Baidu Warp CTC with Mxnet

Baidu-warpctc is a CTC implement by Baidu which support GPU. CTC can be used with LSTM to solve lable alignment problems in many areas such as OCR, speech recognition.

Install baidu warpctc

  cd ~/
  git clone https://github.com/baidu-research/warp-ctc
  cd warp-ctc
  mkdir build
  cd build
  cmake ..
  make
  sudo make install

Enable warpctc in mxnet

  comment out following lines in make/config.mk
  WARPCTC_PATH = $(HOME)/warp-ctc
  MXNET_PLUGINS += plugin/warpctc/warpctc.mk
  
  rebuild mxnet by
  make clean && make -j4

Run examples

I implement two examples, one is just a toy example which can be used to prove ctc integration is right. The second is a OCR example with LSTM+CTC. You can run it by:

  cd examples/warpctc
  python lstm_ocr.py

Notes:

Please modify contexts = [mx.context.gpu(0)] in this file according to your hardware.
Please review the code './font/Ubuntu-M.ttf'. Copy your font to here font/yourfont.ttf. To get a free font from here.
The checkpoint will be auto saved in each epoch. And then you can use this checkpoint to do a predict.

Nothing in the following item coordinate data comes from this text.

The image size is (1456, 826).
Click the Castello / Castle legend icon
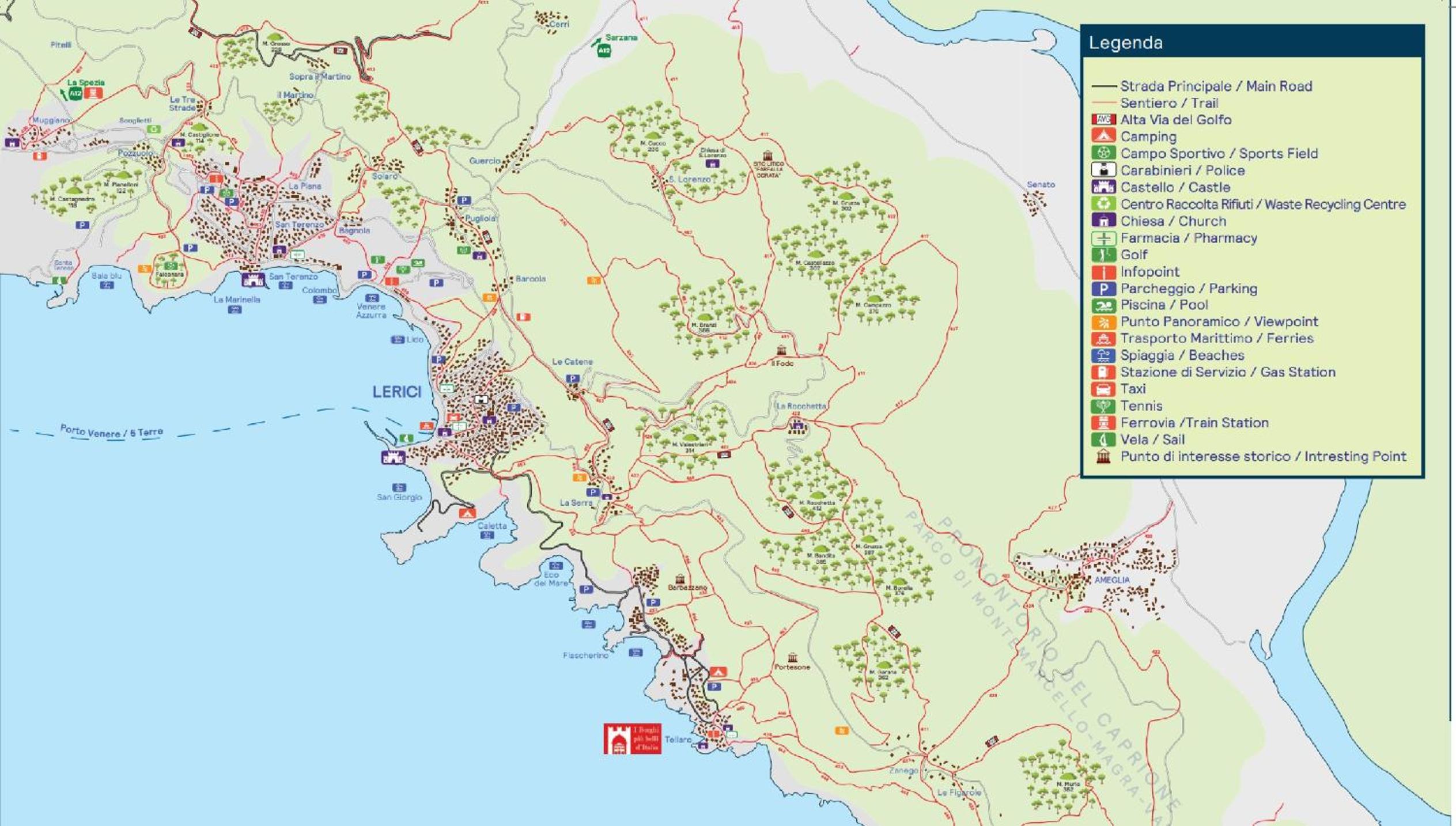click(x=1103, y=187)
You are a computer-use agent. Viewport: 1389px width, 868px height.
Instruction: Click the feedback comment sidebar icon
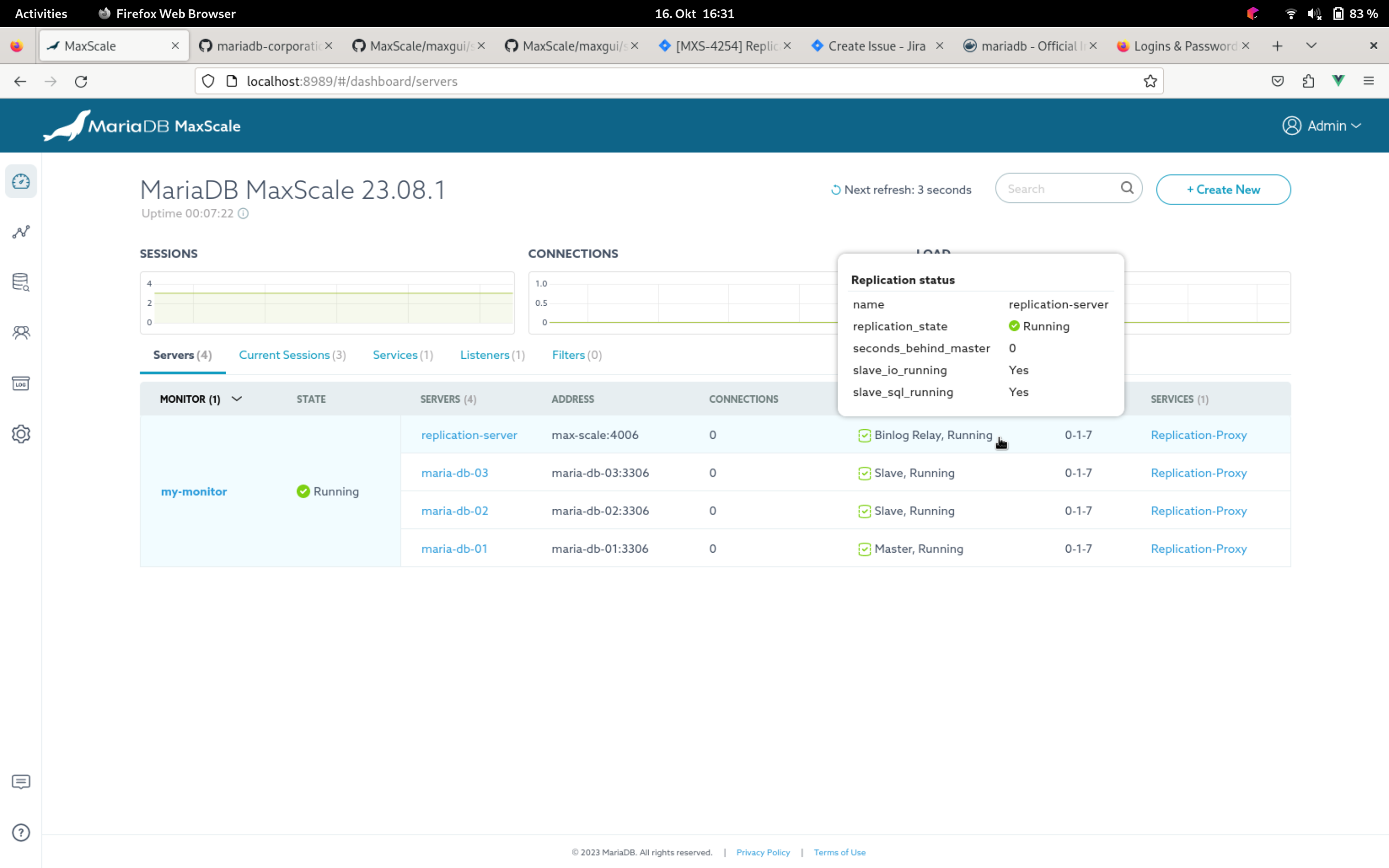[x=21, y=782]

The OCR example is constructed as follows:

I generate 80x30 image for 4 digits captcha by an python captcha library
The 80x30 image is used as 80 input for lstm and every input is one column of image (a 30 dim vector)
The output layer use CTC loss

Following code show detail construction of the net:

  def lstm_unroll(num_lstm_layer, seq_len,
                  num_hidden, num_label):
    param_cells = []
    last_states = []
    for i in range(num_lstm_layer):
        param_cells.append(LSTMParam(i2h_weight=mx.sym.Variable("l%d_i2h_weight" % i),
                                     i2h_bias=mx.sym.Variable("l%d_i2h_bias" % i),
                                     h2h_weight=mx.sym.Variable("l%d_h2h_weight" % i),
                                     h2h_bias=mx.sym.Variable("l%d_h2h_bias" % i)))
        state = LSTMState(c=mx.sym.Variable("l%d_init_c" % i),
                          h=mx.sym.Variable("l%d_init_h" % i))
        last_states.append(state)
    assert(len(last_states) == num_lstm_layer)
    data = mx.sym.Variable('data')
    label = mx.sym.Variable('label')
    
    #every column of image is an input, there are seq_len inputs
    wordvec = mx.sym.SliceChannel(data=data, num_outputs=seq_len, squeeze_axis=1)
    hidden_all = []
    for seqidx in range(seq_len):
        hidden = wordvec[seqidx]
        for i in range(num_lstm_layer):
            next_state = lstm(num_hidden, indata=hidden,
                              prev_state=last_states[i],
                              param=param_cells[i],
                              seqidx=seqidx, layeridx=i)
            hidden = next_state.h
            last_states[i] = next_state
        hidden_all.append(hidden)
    hidden_concat = mx.sym.Concat(*hidden_all, dim=0)
    pred = mx.sym.FullyConnected(data=hidden_concat, num_hidden=11)
    
    # here we do NOT need to transpose label as other lstm examples do
    label = mx.sym.Reshape(data=label, target_shape=(0,))
    #label should be int type, so use cast
    label = mx.sym.Cast(data = label, dtype = 'int32')
    sm = mx.sym.WarpCTC(data=pred, label=label, label_length = num_label, input_length = seq_len)
    return sm

Support multi label length

If you label length is smaller than or equal to b. You should provide labels with length b, and for those samples which label length is smaller than b, you should append 0 to label data to make it have length b.

Here, 0 is reserved for blank label.

Do a predict

Pelase run:

python ocr_predict.py

Notes:

Change the code following the name of your params and json file.
You have to do a make in amalgamation folder.(a libmxnet_predict.so will be created in lib folder.)